Exercise description.
Repeat the records below exactly as they appear.

Data provided.
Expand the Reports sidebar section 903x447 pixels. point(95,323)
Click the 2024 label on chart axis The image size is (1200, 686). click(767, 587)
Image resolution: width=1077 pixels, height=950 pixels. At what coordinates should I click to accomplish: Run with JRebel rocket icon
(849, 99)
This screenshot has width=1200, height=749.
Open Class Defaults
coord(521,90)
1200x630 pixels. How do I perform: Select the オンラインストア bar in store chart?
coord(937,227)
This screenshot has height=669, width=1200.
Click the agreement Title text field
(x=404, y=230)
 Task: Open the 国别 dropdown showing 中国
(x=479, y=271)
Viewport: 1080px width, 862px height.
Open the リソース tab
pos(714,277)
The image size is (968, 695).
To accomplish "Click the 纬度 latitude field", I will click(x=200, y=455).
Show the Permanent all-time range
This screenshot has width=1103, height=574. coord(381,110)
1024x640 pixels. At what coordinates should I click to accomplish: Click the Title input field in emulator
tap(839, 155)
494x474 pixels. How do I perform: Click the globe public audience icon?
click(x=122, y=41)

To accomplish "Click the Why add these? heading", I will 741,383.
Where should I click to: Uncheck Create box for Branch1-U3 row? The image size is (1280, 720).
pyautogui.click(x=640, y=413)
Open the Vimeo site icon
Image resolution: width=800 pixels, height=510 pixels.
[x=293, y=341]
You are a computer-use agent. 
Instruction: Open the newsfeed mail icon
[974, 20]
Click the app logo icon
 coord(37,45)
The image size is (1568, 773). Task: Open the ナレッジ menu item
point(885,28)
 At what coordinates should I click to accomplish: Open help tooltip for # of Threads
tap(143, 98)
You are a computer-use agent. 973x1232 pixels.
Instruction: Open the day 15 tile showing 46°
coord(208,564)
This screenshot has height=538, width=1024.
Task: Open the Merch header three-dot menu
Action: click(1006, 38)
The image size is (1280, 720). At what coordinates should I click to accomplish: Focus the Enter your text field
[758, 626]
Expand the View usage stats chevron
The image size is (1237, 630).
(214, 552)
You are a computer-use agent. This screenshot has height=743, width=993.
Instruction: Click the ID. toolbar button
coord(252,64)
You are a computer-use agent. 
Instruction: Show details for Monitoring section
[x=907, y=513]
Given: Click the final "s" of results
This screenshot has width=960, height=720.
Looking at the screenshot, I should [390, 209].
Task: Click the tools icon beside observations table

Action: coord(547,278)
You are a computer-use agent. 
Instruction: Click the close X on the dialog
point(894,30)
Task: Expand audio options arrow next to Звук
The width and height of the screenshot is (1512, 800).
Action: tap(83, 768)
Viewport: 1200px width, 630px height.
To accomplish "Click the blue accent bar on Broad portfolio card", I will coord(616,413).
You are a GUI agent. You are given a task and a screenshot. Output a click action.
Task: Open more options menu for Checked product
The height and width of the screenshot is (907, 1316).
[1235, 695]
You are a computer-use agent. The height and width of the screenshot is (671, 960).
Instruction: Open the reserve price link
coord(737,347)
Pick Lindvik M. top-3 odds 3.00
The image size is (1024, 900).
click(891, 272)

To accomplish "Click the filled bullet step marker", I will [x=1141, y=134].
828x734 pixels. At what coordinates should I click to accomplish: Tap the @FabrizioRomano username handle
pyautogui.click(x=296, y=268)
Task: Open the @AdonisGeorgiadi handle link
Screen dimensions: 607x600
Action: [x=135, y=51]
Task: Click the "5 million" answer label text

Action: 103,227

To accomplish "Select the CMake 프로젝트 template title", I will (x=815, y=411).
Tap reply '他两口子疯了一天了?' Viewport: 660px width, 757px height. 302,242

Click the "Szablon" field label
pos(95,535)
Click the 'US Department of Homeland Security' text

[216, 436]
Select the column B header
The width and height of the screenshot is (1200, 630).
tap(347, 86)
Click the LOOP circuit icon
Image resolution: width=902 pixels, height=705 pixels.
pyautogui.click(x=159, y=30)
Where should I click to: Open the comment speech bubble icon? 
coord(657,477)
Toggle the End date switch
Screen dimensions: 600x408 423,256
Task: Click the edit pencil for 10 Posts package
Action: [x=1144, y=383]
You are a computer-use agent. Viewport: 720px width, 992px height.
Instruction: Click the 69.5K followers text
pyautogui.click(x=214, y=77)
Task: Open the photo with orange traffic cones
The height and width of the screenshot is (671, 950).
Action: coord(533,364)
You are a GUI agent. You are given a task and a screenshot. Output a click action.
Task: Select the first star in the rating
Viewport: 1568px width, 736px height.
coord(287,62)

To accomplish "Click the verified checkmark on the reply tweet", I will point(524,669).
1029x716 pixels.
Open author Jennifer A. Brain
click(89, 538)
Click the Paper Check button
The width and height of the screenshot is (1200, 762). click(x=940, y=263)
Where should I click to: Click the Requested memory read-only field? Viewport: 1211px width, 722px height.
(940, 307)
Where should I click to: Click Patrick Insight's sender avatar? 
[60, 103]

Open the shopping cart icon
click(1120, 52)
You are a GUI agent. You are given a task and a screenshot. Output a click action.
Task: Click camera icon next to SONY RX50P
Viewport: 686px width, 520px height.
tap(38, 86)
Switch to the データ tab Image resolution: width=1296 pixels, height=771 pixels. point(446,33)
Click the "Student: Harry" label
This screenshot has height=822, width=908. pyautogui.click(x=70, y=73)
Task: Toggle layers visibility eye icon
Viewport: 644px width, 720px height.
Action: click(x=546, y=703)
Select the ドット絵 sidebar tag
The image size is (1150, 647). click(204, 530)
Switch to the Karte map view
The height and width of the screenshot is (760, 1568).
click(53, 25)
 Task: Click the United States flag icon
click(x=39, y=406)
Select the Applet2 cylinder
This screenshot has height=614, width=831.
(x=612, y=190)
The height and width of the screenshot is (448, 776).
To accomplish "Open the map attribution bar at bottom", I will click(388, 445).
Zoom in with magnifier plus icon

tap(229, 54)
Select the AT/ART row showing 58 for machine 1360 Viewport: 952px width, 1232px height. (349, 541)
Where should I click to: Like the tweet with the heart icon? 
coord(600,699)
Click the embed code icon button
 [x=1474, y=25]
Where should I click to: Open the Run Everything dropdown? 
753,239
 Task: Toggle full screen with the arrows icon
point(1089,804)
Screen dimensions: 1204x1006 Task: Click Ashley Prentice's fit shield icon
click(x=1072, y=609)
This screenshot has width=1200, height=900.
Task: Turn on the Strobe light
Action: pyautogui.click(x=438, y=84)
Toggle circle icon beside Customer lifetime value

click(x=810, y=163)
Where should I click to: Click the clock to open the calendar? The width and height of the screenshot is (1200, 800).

Response to this exercise.
Expand the Reports sidebar section 903x447 pixels. point(95,323)
Click the 2024 label on chart axis The image size is (1200, 686). click(767, 587)
Image resolution: width=1077 pixels, height=950 pixels. At what coordinates should I click to accomplish: Run with JRebel rocket icon
(849, 99)
This screenshot has width=1200, height=749.
Open Class Defaults
coord(521,90)
1200x630 pixels. How do I perform: Select the オンラインストア bar in store chart?
coord(937,227)
This screenshot has height=669, width=1200.
Click the agreement Title text field
(x=404, y=230)
 Task: Open the 国别 dropdown showing 中国
(x=479, y=271)
Viewport: 1080px width, 862px height.
Open the リソース tab
pos(714,277)
The image size is (968, 695).
To accomplish "Click the 纬度 latitude field", I will click(x=200, y=455).
Show the Permanent all-time range
This screenshot has width=1103, height=574. coord(381,110)
1024x640 pixels. At what coordinates should I click to accomplish: Click the Title input field in emulator
tap(839, 155)
494x474 pixels. How do I perform: Click the globe public audience icon?
click(x=122, y=41)

To accomplish "Click the Why add these? heading", I will 741,383.
Where should I click to: Uncheck Create box for Branch1-U3 row? The image size is (1280, 720).
pyautogui.click(x=640, y=413)
Open the Vimeo site icon
Image resolution: width=800 pixels, height=510 pixels.
[x=293, y=341]
You are a computer-use agent. 
Instruction: Open the newsfeed mail icon
[974, 20]
Click the app logo icon
 coord(37,45)
The image size is (1568, 773). Task: Open the ナレッジ menu item
point(885,28)
 At what coordinates should I click to accomplish: Open help tooltip for # of Threads
tap(143, 98)
You are a computer-use agent. 973x1232 pixels.
Instruction: Open the day 15 tile showing 46°
coord(208,564)
This screenshot has height=538, width=1024.
Task: Open the Merch header three-dot menu
Action: click(1006, 38)
The image size is (1280, 720). At what coordinates should I click to accomplish: Focus the Enter your text field
[758, 626]
Expand the View usage stats chevron
The image size is (1237, 630).
(214, 552)
You are a computer-use agent. This screenshot has height=743, width=993.
Instruction: Click the ID. toolbar button
coord(252,64)
You are a computer-use agent. 
Instruction: Show details for Monitoring section
[x=907, y=513]
Given: Click the final "s" of results
This screenshot has width=960, height=720.
Looking at the screenshot, I should [390, 209].
Task: Click the tools icon beside observations table

Action: coord(547,278)
You are a computer-use agent. 
Instruction: Click the close X on the dialog
point(894,30)
Task: Expand audio options arrow next to Звук
The width and height of the screenshot is (1512, 800).
Action: tap(83, 768)
Viewport: 1200px width, 630px height.
To accomplish "Click the blue accent bar on Broad portfolio card", I will coord(616,413).
You are a GUI agent. You are given a task and a screenshot. Output a click action.
Task: Open more options menu for Checked product
The height and width of the screenshot is (907, 1316).
[1235, 695]
You are a computer-use agent. The height and width of the screenshot is (671, 960).
Instruction: Open the reserve price link
coord(737,347)
Pick Lindvik M. top-3 odds 3.00
The image size is (1024, 900).
click(891, 272)

To accomplish "Click the filled bullet step marker", I will [x=1141, y=134].
828x734 pixels. At what coordinates should I click to accomplish: Tap the @FabrizioRomano username handle
pyautogui.click(x=296, y=268)
Task: Open the @AdonisGeorgiadi handle link
Screen dimensions: 607x600
Action: [x=135, y=51]
Task: Click the "5 million" answer label text

Action: 103,227

To accomplish "Select the CMake 프로젝트 template title", I will (x=815, y=411).
Tap reply '他两口子疯了一天了?' Viewport: 660px width, 757px height. 302,242

Click the "Szablon" field label
pos(95,535)
Click the 'US Department of Homeland Security' text

[216, 436]
Select the column B header
The width and height of the screenshot is (1200, 630).
tap(347, 86)
Click the LOOP circuit icon
Image resolution: width=902 pixels, height=705 pixels.
pyautogui.click(x=159, y=30)
Where should I click to: Open the comment speech bubble icon? 
coord(657,477)
Toggle the End date switch
Screen dimensions: 600x408 423,256
Task: Click the edit pencil for 10 Posts package
Action: [x=1144, y=383]
You are a computer-use agent. Viewport: 720px width, 992px height.
Instruction: Click the 69.5K followers text
pyautogui.click(x=214, y=77)
Task: Open the photo with orange traffic cones
The height and width of the screenshot is (671, 950).
Action: coord(533,364)
You are a GUI agent. You are given a task and a screenshot. Output a click action.
Task: Select the first star in the rating
Viewport: 1568px width, 736px height.
coord(287,62)

To accomplish "Click the verified checkmark on the reply tweet", I will point(524,669).
1029x716 pixels.
Open author Jennifer A. Brain
click(89, 538)
Click the Paper Check button
The width and height of the screenshot is (1200, 762). click(x=940, y=263)
Where should I click to: Click the Requested memory read-only field? Viewport: 1211px width, 722px height.
(940, 307)
Where should I click to: Click Patrick Insight's sender avatar? 
[60, 103]

Open the shopping cart icon
click(1120, 52)
You are a GUI agent. You are given a task and a screenshot. Output a click action.
Task: Click camera icon next to SONY RX50P
Viewport: 686px width, 520px height.
tap(38, 86)
Switch to the データ tab Image resolution: width=1296 pixels, height=771 pixels. point(446,33)
Click the "Student: Harry" label
This screenshot has height=822, width=908. pyautogui.click(x=70, y=73)
Task: Toggle layers visibility eye icon
Viewport: 644px width, 720px height.
Action: click(x=546, y=703)
Select the ドット絵 sidebar tag
The image size is (1150, 647). click(204, 530)
Switch to the Karte map view
The height and width of the screenshot is (760, 1568).
click(53, 25)
 Task: Click the United States flag icon
click(x=39, y=406)
Select the Applet2 cylinder
This screenshot has height=614, width=831.
(x=612, y=190)
The height and width of the screenshot is (448, 776).
To accomplish "Open the map attribution bar at bottom", I will click(388, 445).
Zoom in with magnifier plus icon

tap(229, 54)
Select the AT/ART row showing 58 for machine 1360 Viewport: 952px width, 1232px height. (349, 541)
Where should I click to: Like the tweet with the heart icon? 
coord(600,699)
Click the embed code icon button
 [x=1474, y=25]
Where should I click to: Open the Run Everything dropdown? 
753,239
 Task: Toggle full screen with the arrows icon
point(1089,804)
Screen dimensions: 1204x1006 Task: Click Ashley Prentice's fit shield icon
click(x=1072, y=609)
This screenshot has width=1200, height=900.
Task: Turn on the Strobe light
Action: pyautogui.click(x=438, y=84)
Toggle circle icon beside Customer lifetime value

click(x=810, y=163)
Where should I click to: Click the clock to open the calendar? The width and height of the screenshot is (1200, 800).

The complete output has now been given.